Untuk menjaga perekonomian tetap berjalan, pemerintah perlu terus memacu kinerja konsumsi dan daya beli masyarakat. Ia menambahkan, belanja pemerintah melalui pemberian tunjangan hari raya dan gaji ke-13 akan sangat berguna untuk menumbuhkan sisi permintaan.

“Langkah ini juga perlu didorong dengan percepatan distribusi jaring pengaman sosial seperti PKH dan kartu pangan. Termasuk optimalisasi insentif fiskal dalam program PEN untuk sektor-sektor yang rentan terkena dampak, seperti pariwisata dan transportasi.

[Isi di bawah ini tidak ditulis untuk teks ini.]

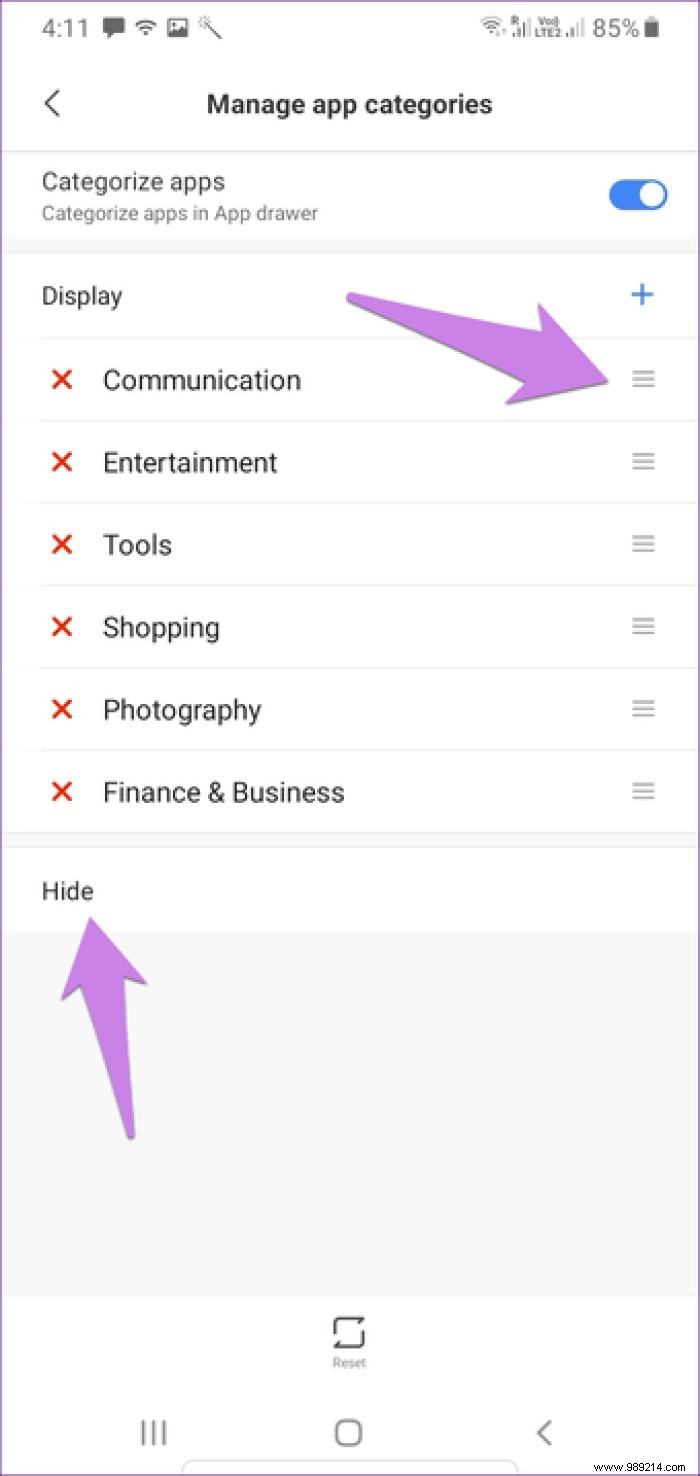Navigate back with the top-left arrow
Screen dimensions: 700x1476
coord(52,103)
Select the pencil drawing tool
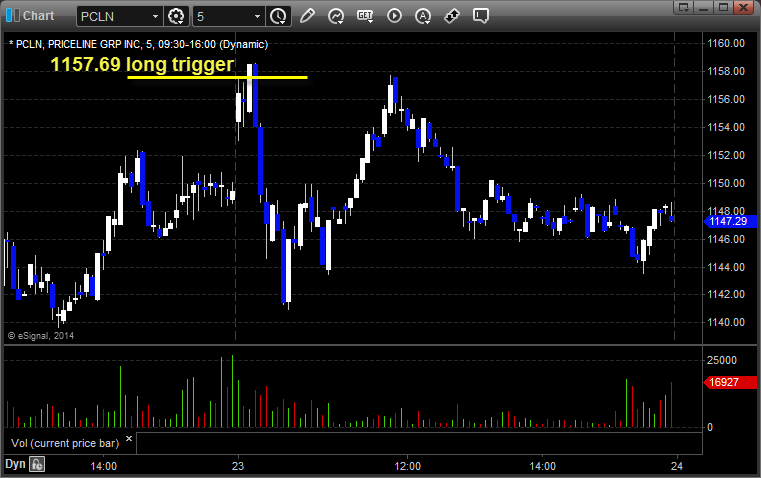This screenshot has width=761, height=478. point(307,16)
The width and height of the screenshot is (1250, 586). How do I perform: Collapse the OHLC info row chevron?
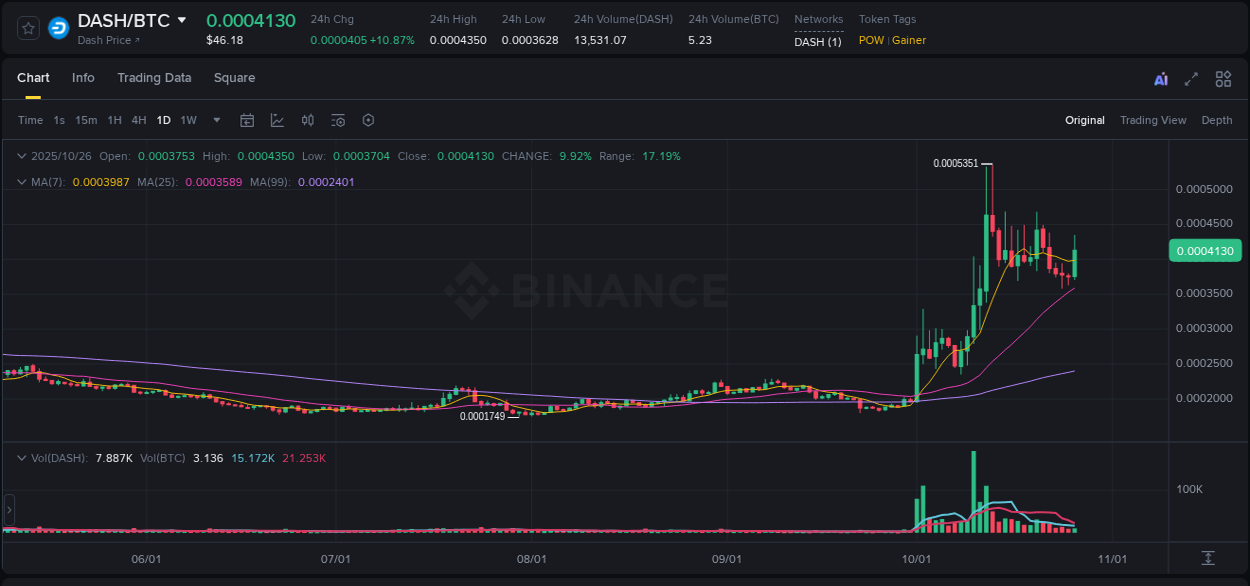(22, 156)
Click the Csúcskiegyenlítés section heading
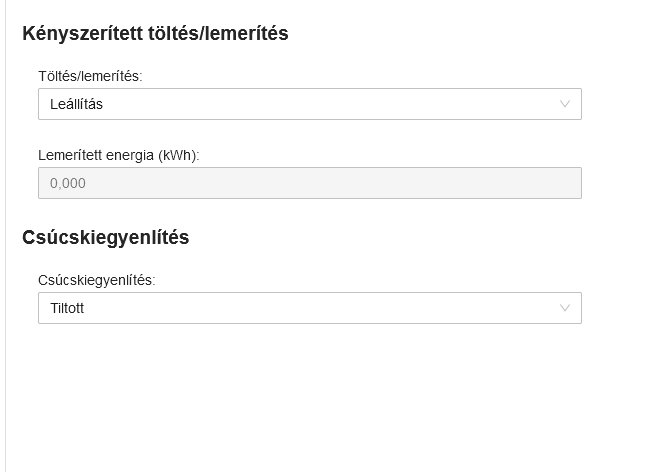Viewport: 658px width, 472px height. click(105, 237)
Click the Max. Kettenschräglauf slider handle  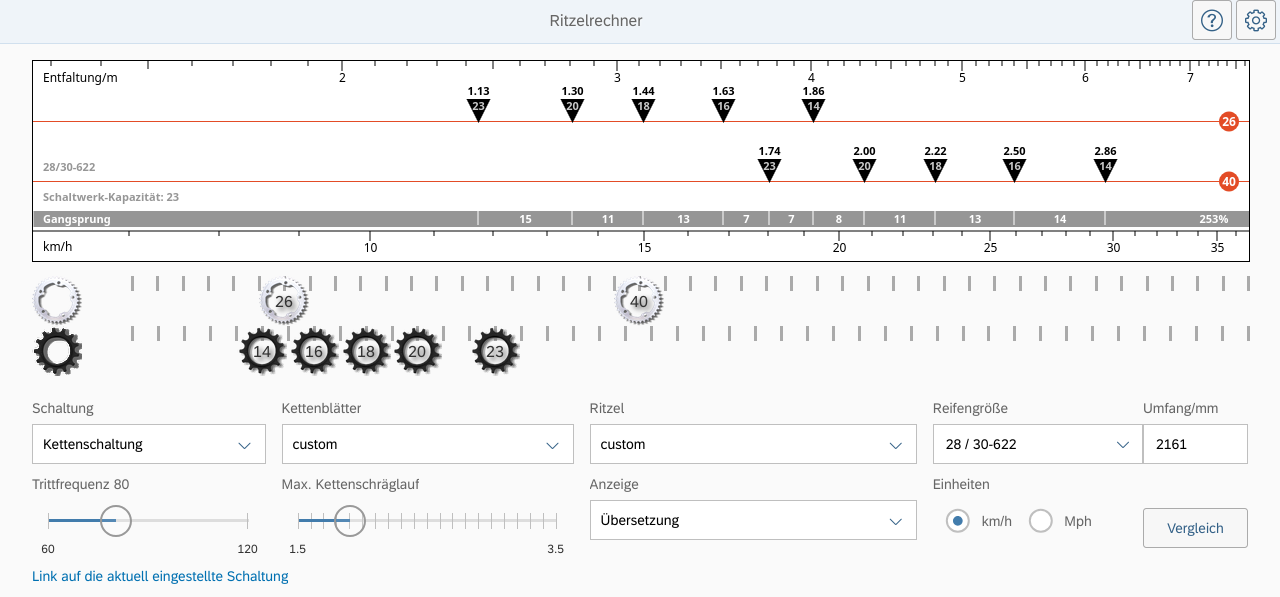pos(349,520)
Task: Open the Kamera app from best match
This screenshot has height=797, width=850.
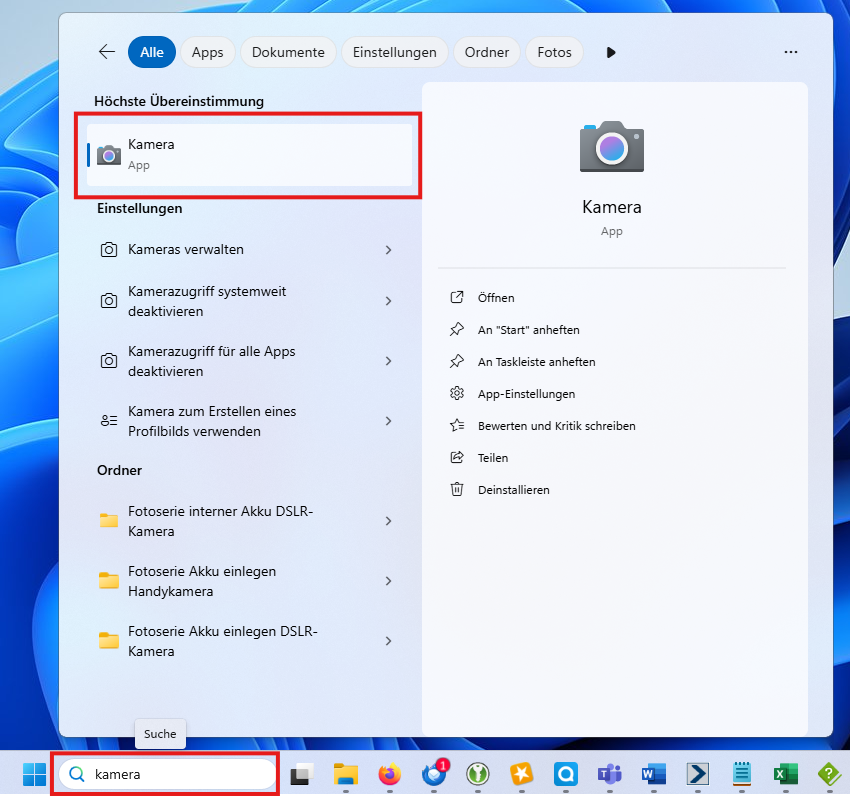Action: pos(249,154)
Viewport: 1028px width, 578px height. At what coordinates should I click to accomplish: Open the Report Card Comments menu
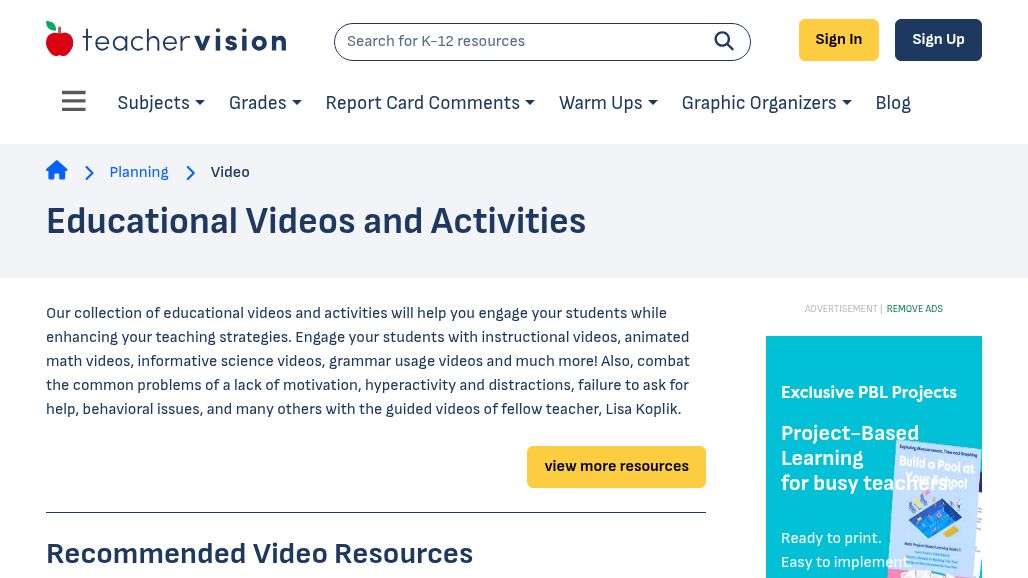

Tujuannya, agar konsumsi rumah tangga bisa bekerja maksimal, dengan tetap menjaga kelangsungan dunia usaha di tengah keterbatasan mobilitas yang bersifat sementara, ”ujarnya.

Untuk itu, menurut dia, pemerintah perlu memastikan kebijakan pelarangan mudik dijalankan secara konsisten. “Ini termasuk diiringi dengan pengawasan dan penindakan sesuai ketentuan yang berlaku,” pungkasnya.